### EXERCISE PROMPT
Every line of the material below that contains the string "will" must appear in the answer.

____ ENTRIES PROVIDED

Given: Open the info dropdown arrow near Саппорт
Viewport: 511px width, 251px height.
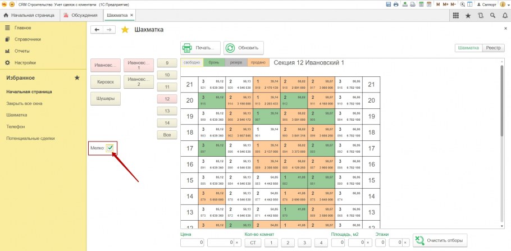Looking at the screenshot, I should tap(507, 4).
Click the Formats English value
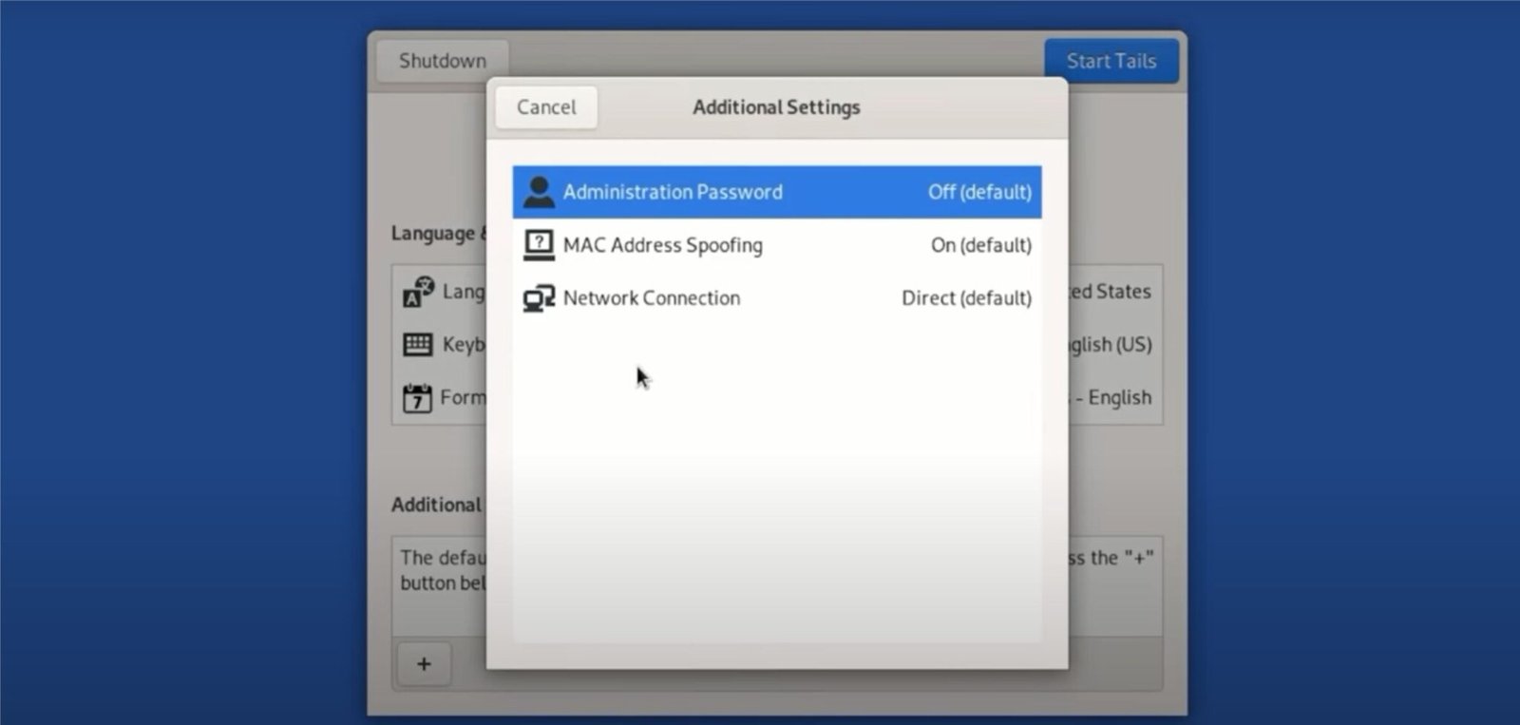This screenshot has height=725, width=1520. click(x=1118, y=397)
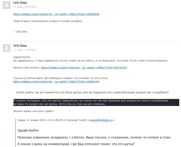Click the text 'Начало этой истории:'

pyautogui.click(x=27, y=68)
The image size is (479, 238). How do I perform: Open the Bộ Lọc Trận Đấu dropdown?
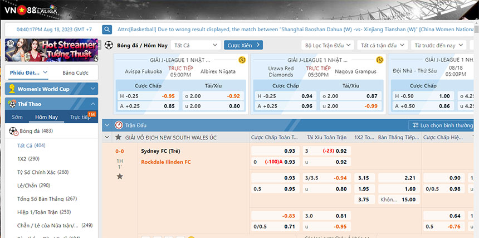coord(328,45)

________
____ ENTRIES PROVIDED

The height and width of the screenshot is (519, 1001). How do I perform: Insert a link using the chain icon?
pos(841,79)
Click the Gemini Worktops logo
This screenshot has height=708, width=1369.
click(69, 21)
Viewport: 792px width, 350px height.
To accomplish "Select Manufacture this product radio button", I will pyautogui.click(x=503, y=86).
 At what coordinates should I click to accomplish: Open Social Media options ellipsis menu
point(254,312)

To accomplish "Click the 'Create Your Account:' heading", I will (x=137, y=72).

________

### THE ANSWER
To accomplish "Select Manufacture this product radio button", I will pyautogui.click(x=503, y=86).
To accomplish "Click the 'Create Your Account:' heading", I will (x=137, y=72).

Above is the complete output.